Nuclear physicians and pharmacists are making changes to cope with the shortage.
For example, 75 percent of physicians surveyed rescheduled patient tests by at least one day. In more than one out of three of these cases, tests have been delayed for longer than one month.
"In some cases, waiting even a day can severely impact care, especially if the condition is progressing rapidly," said Michael M. Graham, MD, PhD, president of SNM. "Getting information early on in the disease progression is critical, and is one of the real benefits of molecular imaging."
In addition to delays, more than 80 percent of nuclear physicians and specialists are decreasing the dosage, which can lead to "longer exposure and less effective imaging scans,” said Robert W. Atcher, PhD, chair of SNM's Domestic Isotope Availability Task Force. "This situation is untenable."
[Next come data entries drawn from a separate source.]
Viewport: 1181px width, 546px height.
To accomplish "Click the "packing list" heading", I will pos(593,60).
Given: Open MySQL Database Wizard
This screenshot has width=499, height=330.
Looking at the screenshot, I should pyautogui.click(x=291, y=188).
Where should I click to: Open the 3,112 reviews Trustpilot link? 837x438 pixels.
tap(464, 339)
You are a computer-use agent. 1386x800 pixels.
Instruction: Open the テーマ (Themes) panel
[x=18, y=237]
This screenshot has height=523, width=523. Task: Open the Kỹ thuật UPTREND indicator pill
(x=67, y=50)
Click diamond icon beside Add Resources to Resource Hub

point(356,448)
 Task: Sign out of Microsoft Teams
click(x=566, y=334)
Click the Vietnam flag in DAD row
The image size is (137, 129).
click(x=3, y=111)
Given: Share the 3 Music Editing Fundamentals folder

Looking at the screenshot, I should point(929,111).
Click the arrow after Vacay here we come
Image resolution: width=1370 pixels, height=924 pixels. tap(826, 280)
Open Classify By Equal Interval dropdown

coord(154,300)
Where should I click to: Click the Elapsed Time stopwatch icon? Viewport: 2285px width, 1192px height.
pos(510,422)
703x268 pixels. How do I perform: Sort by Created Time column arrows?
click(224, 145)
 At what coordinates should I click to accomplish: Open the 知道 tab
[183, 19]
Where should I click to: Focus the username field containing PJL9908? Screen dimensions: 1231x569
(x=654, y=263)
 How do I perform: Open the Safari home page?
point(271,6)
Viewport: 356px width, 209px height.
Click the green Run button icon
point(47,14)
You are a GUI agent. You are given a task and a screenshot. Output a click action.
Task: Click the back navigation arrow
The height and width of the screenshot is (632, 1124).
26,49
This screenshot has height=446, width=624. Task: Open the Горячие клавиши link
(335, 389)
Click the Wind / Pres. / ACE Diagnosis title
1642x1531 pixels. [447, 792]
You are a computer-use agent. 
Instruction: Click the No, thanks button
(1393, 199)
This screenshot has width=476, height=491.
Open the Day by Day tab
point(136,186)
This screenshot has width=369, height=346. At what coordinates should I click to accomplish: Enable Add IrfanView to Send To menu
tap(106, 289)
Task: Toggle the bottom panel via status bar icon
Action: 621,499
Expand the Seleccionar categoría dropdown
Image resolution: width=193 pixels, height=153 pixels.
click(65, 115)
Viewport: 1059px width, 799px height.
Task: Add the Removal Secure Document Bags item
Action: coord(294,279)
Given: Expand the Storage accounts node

"Radiopharmacists are doing the best they can with the limited resources at their disposal," said Jeffrey P. Norenberg, PharmD, executive director of the National Association of Nuclear Pharmacies and a member of SNM's Domestic Isotope Availability Task Force. "But clearly, patients deserve better because better agents like Tc-99m exist. Governments should work together to prevent such shortages from ever happening again."
There are no reactors in the United States that produce Mo-99, making the isotope shortage especially acute. Nuclear medicine experts are trying to keep up with demand, while using less effective products.
"It's a juggling act," Atcher said.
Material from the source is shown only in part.